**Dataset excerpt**

* begin *

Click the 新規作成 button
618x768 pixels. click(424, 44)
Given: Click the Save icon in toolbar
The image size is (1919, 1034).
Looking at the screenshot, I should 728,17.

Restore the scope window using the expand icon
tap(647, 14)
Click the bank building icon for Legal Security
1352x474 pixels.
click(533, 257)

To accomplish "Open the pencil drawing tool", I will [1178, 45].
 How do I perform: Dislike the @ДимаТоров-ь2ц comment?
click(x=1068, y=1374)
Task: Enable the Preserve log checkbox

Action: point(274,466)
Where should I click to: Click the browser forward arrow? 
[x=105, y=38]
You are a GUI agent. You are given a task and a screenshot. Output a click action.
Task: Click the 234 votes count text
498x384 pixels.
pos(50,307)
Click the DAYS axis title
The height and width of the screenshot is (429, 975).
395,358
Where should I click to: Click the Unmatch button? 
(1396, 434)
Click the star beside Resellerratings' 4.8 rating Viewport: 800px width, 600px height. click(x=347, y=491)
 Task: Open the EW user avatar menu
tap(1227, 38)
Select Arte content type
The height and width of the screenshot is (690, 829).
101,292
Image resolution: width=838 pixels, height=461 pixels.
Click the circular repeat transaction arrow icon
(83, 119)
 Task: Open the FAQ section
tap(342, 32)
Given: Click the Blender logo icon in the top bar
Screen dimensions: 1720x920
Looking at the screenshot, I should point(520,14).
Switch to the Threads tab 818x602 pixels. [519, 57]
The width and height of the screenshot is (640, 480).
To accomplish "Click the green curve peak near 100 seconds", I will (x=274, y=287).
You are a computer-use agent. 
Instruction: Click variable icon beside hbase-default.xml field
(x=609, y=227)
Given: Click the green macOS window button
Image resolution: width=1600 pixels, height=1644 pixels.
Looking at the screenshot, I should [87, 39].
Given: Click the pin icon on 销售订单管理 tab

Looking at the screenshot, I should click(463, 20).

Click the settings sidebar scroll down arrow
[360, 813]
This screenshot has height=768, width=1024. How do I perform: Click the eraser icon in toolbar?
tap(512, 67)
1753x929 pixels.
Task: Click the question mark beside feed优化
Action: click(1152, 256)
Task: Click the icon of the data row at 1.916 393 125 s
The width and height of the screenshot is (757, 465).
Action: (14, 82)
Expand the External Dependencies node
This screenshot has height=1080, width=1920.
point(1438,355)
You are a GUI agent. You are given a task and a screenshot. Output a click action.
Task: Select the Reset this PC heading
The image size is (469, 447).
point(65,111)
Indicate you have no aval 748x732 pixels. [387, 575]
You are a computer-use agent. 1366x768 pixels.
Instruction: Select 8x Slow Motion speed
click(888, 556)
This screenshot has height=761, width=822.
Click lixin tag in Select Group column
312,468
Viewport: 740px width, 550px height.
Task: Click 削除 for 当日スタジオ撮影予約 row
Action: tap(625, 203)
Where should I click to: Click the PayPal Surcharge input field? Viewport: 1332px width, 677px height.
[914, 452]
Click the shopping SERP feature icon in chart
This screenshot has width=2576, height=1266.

* end *

**DIRECTION**
In the records, swap "Where should I click to" for "Where do I click to" and leave every other line unchanged.

**RESULT OF THIS TASK**
Click the 新規作成 button
618x768 pixels. click(424, 44)
Given: Click the Save icon in toolbar
The image size is (1919, 1034).
Looking at the screenshot, I should 728,17.

Restore the scope window using the expand icon
tap(647, 14)
Click the bank building icon for Legal Security
1352x474 pixels.
click(533, 257)

To accomplish "Open the pencil drawing tool", I will [1178, 45].
 How do I perform: Dislike the @ДимаТоров-ь2ц comment?
click(x=1068, y=1374)
Task: Enable the Preserve log checkbox

Action: point(274,466)
Where do I click to: Click the browser forward arrow? 
[x=105, y=38]
You are a GUI agent. You are given a task and a screenshot. Output a click action.
Task: Click the 234 votes count text
498x384 pixels.
pos(50,307)
Click the DAYS axis title
The height and width of the screenshot is (429, 975).
395,358
Where do I click to: Click the Unmatch button? 
(1396, 434)
Click the star beside Resellerratings' 4.8 rating Viewport: 800px width, 600px height. click(x=347, y=491)
 Task: Open the EW user avatar menu
tap(1227, 38)
Select Arte content type
The height and width of the screenshot is (690, 829).
101,292
Image resolution: width=838 pixels, height=461 pixels.
Click the circular repeat transaction arrow icon
(83, 119)
 Task: Open the FAQ section
tap(342, 32)
Given: Click the Blender logo icon in the top bar
Screen dimensions: 1720x920
Looking at the screenshot, I should point(520,14).
Switch to the Threads tab 818x602 pixels. [519, 57]
The width and height of the screenshot is (640, 480).
To accomplish "Click the green curve peak near 100 seconds", I will (x=274, y=287).
You are a computer-use agent. 
Instruction: Click variable icon beside hbase-default.xml field
(x=609, y=227)
Given: Click the green macOS window button
Image resolution: width=1600 pixels, height=1644 pixels.
Looking at the screenshot, I should [87, 39].
Given: Click the pin icon on 销售订单管理 tab

Looking at the screenshot, I should click(463, 20).

Click the settings sidebar scroll down arrow
[360, 813]
This screenshot has height=768, width=1024. How do I perform: Click the eraser icon in toolbar?
tap(512, 67)
1753x929 pixels.
Task: Click the question mark beside feed优化
Action: click(1152, 256)
Task: Click the icon of the data row at 1.916 393 125 s
The width and height of the screenshot is (757, 465).
Action: (14, 82)
Expand the External Dependencies node
This screenshot has height=1080, width=1920.
point(1438,355)
You are a GUI agent. You are given a task and a screenshot. Output a click action.
Task: Select the Reset this PC heading
The image size is (469, 447).
point(65,111)
Indicate you have no aval 748x732 pixels. [387, 575]
You are a computer-use agent. 1366x768 pixels.
Instruction: Select 8x Slow Motion speed
click(888, 556)
This screenshot has height=761, width=822.
Click lixin tag in Select Group column
312,468
Viewport: 740px width, 550px height.
Task: Click 削除 for 当日スタジオ撮影予約 row
Action: tap(625, 203)
Where do I click to: Click the PayPal Surcharge input field? Viewport: 1332px width, 677px height.
[914, 452]
Click the shopping SERP feature icon in chart
This screenshot has width=2576, height=1266.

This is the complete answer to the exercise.